O Coração Silenciado, criado por “Alice” para vítimas de abuso sexual na Igreja.
“Foi um passo importante, que ajuda a uma maior consciencialização do problema”, diz Alice (nome fictício), sobrevivente de abusos que criou o site Coração Silenciado, dedicado a vítimas de violência sexual na Igreja. Alice reagiu desta forma ao relatório da Comissão Independente (CI) que estudou esta realidade na Igreja Católica em Portugal, apresentado nesta segunda-feira em Lisboa.
Nuno Caiado, primeiro subscritor de uma carta que três centenas de católicos dirigiram, em Outubro de 2021, à Conferência Episcopal, a pedir uma investigação, considera também que com o relatório agora divulgado “a centralidade das vítimas sai reforçada”.
“Passa a ser possível pensar melhor como lidar com elas, como pedir desculpa às que estão vivas, não de um modo difuso ou simbólico, mas concreto”, diz Nuno Caiado, exemplificando algumas coisas que podem ser feitas. Também “o modo de as ressarcir (economicamente se for o caso) e como ajudar a reparar na medida do possível – pois sabe-se que há feridas insusceptíveis de fechar – os seus danos psicológicos através de gestos concretos como proporcionar esquemas psicoterapêuticos prolongados no tempo”, são outras formas que pode assumir esse apoio às vítimas.
Confessando que “não é fácil discernir o que é mais oportuno” destacar da apresentação do documento, Nuno Caiado acrescenta que a divulgação do relatório traduz ainda a necessidade de “haver um esforço tremendo em fazer compreender aos bispos, a todos os leigos católicos, às organizações, a todo o povo de Deus, que estes crimes não são perversões isoladas, mas resultado directo de um modelo de Igreja, formalista e orientada para os procedimentos em vez de estar centrada no Deus da bondade, da justiça e do amor e na vida das pessoas”.
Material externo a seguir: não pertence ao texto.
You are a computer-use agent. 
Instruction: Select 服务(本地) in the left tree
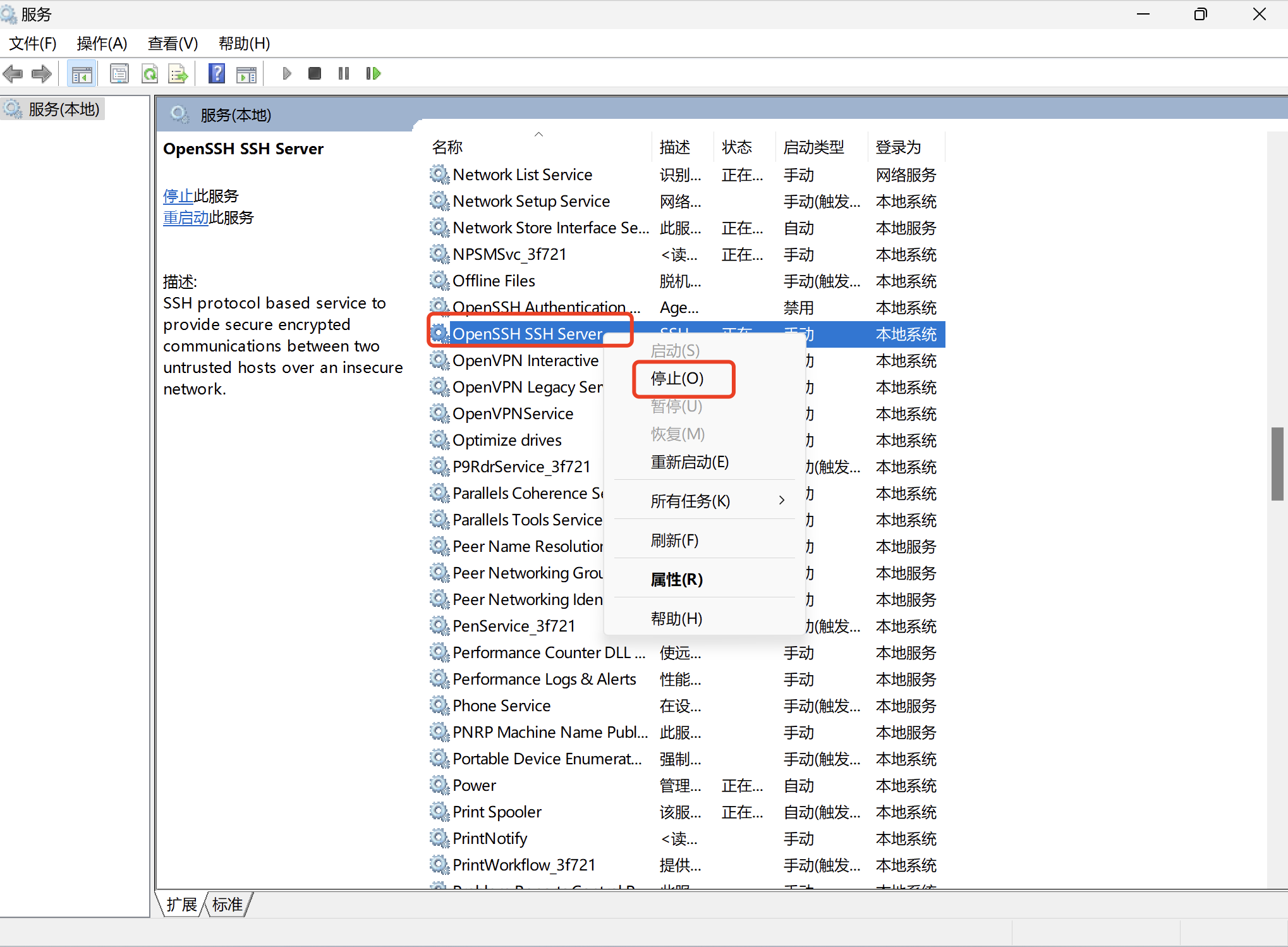click(x=64, y=109)
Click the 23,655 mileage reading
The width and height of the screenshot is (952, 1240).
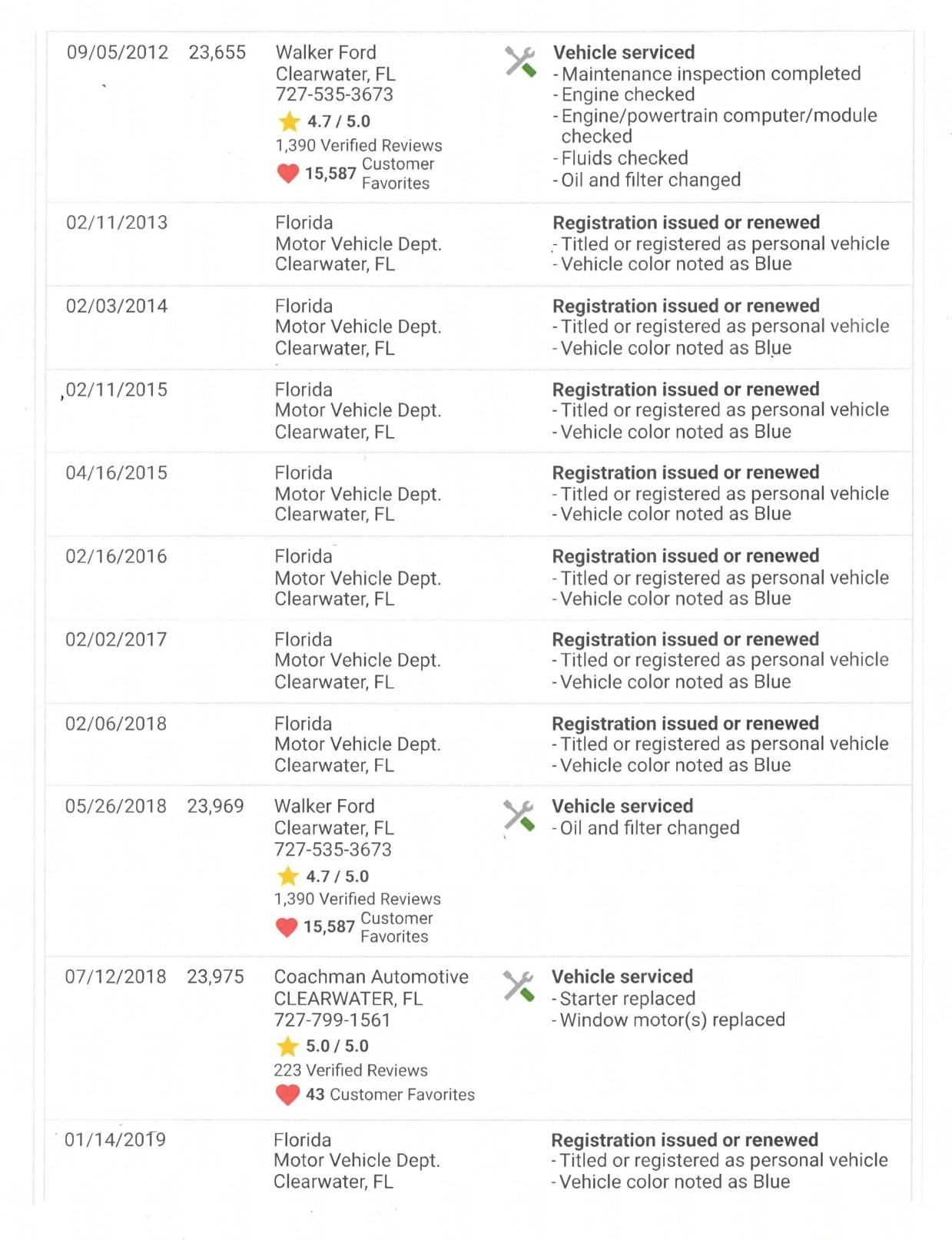coord(217,52)
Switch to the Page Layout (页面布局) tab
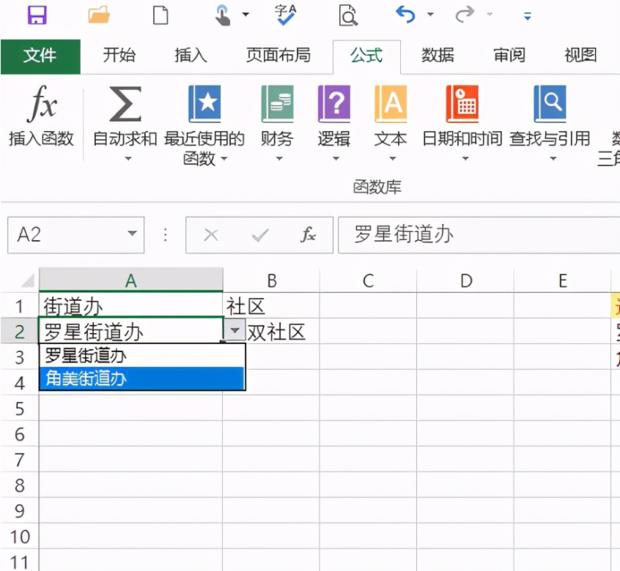Screen dimensions: 620x571 [278, 56]
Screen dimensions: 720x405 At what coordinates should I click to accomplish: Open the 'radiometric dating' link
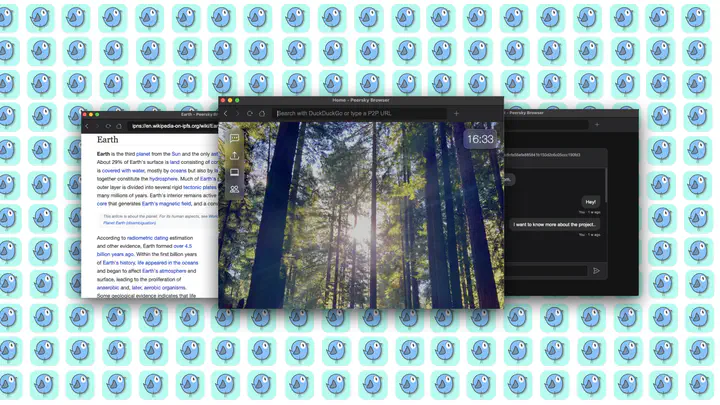point(148,238)
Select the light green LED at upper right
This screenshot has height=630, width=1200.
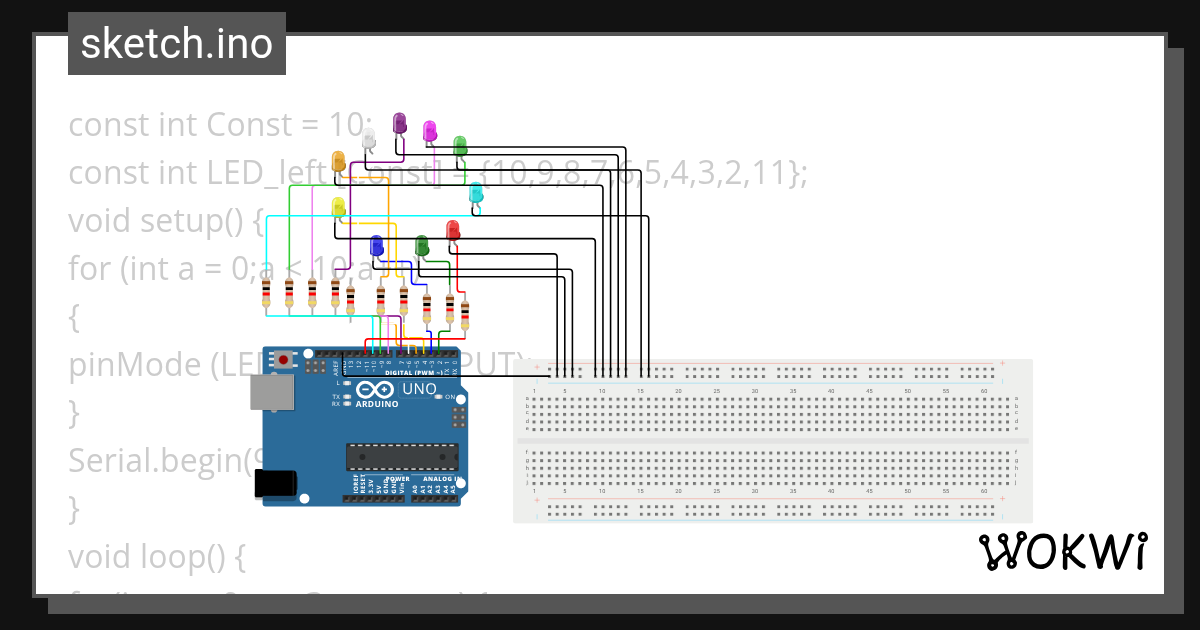pos(460,147)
Alice confessa ter ficado “positivamente surpreendida” com a conclusão do relatório, bem como com as sugestões feitas pela CI – nomeadamente, com a ideia de uma comissão que continue o trabalho iniciado, que possa estudar a questão e acompanhar sobreviventes de abuso.
O “apoio a nível da saúde mental” é um dos aspectos em que o acompanhamento se pode traduzir, diz a criadora do Coração Silenciado. Mas também o apoio jurídico pode ser importante, exemplifica, sublinhando a importância do trabalho agora concluído: “Isto pode ajudar outras a ganhar coragem para testemunhar.”
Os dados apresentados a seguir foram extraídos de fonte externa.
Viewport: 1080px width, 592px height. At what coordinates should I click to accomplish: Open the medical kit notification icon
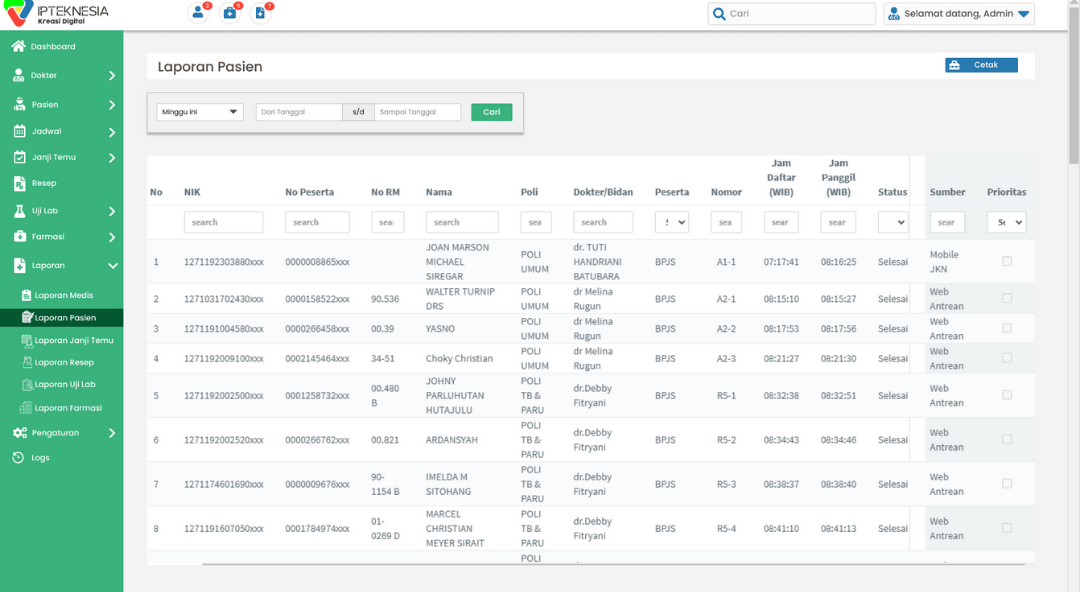coord(230,13)
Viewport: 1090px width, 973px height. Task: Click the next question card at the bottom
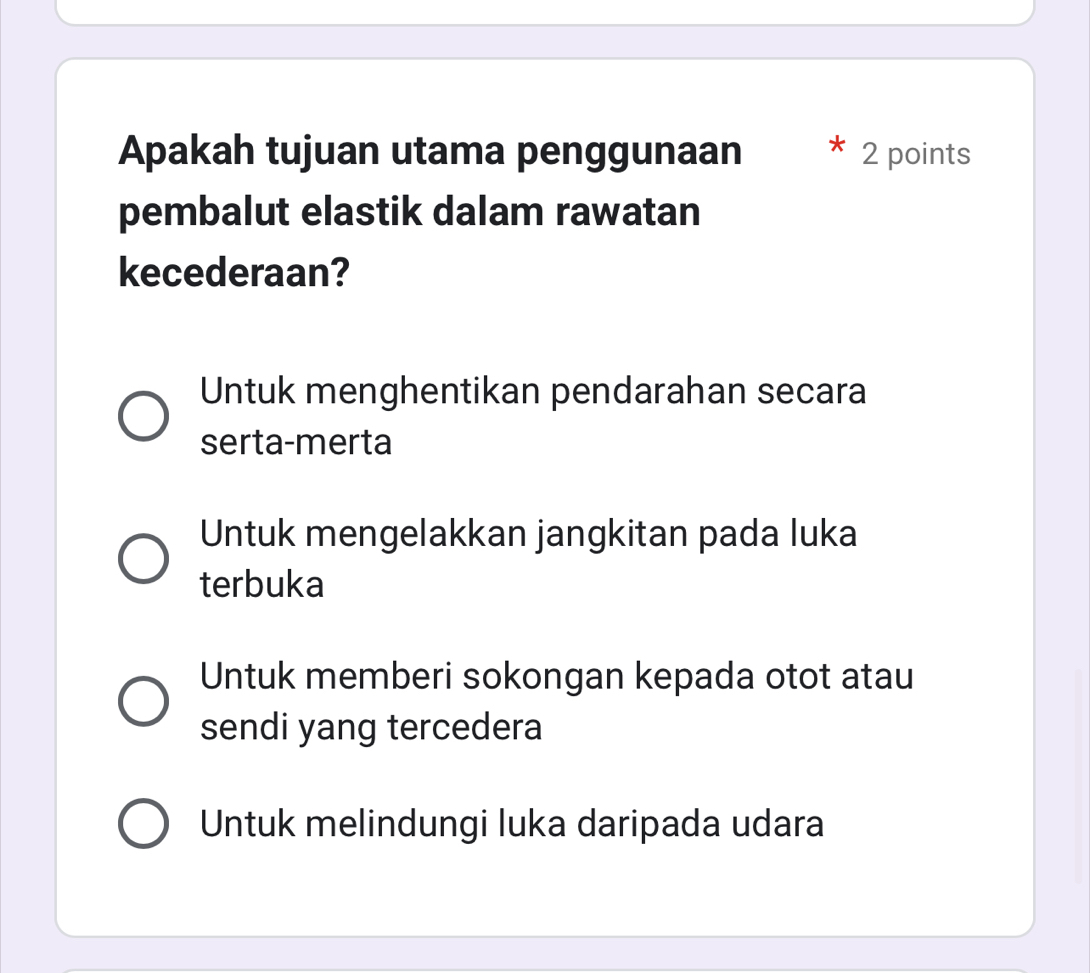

Alice sente que o relatório começou “a pôr o dedo na ferida” e destaca até a importância simbólica de a sessão ter sido transmitida em directo pela generalidade dos meios de comunicação: “Ajuda a chegar a muito mais gente esta temática.”
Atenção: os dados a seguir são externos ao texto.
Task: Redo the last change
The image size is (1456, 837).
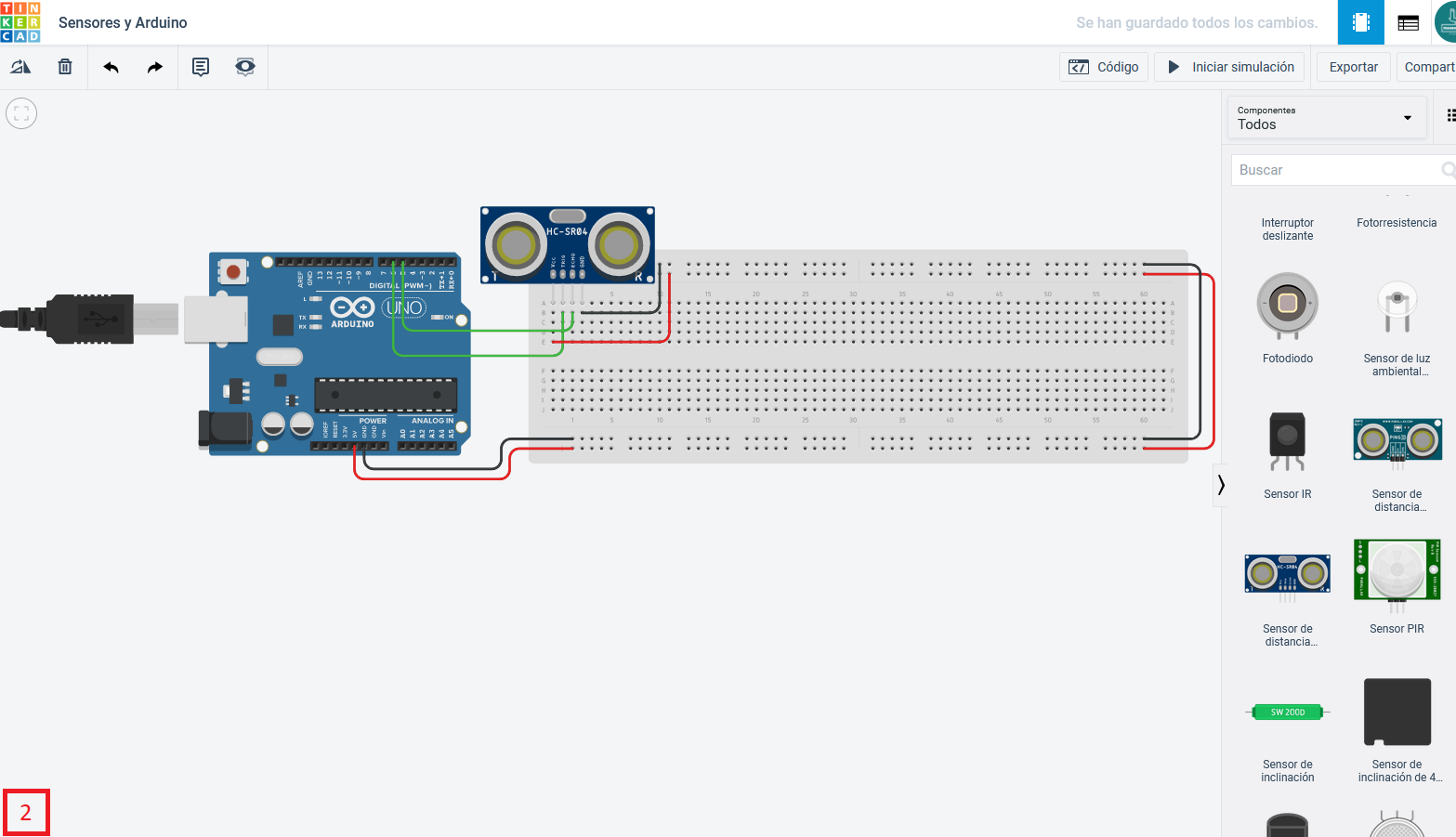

“O que os testemunhos citados dizem eu sinto, vivi essa experiência, há 25 anos que lido com este horror. Nota-se aqui a busca da verdade, o reconhecimento da verdade”, acrescenta esta sobrevivente.
Sobre um eventual pedido de perdão por parte da Igreja, Alice diz que ele só pode surgir depois de outras coisas acontecerem. “Não basta chegar à comunicação social e pedir desculpa. Era mais importante encontrarem-se com vítimas e ouvi-las, isso seria mais coerente com o mandamento do amor.”
Finalmente, Nuno Caiado destaca ainda que “a comissão trabalhou muitíssimo bem atendendo ao tempo de que dispunha”. A apresentação do relatório mostra ainda “uma consistência técnica e ética que é excelente para a descoberta da verdade histórica, para fazer luz sobre como teremos de enfrentar esta catástrofe”.
A consistência, conclui, “também é importante porque organiza dados que, não sendo novos ou inesperados, os revela de um modo que os tornam irrefutáveis, blindando as prováveis tentativas de descredibilização do relatório pelos sectores mais reaccionários que insistem e negar as evidências”.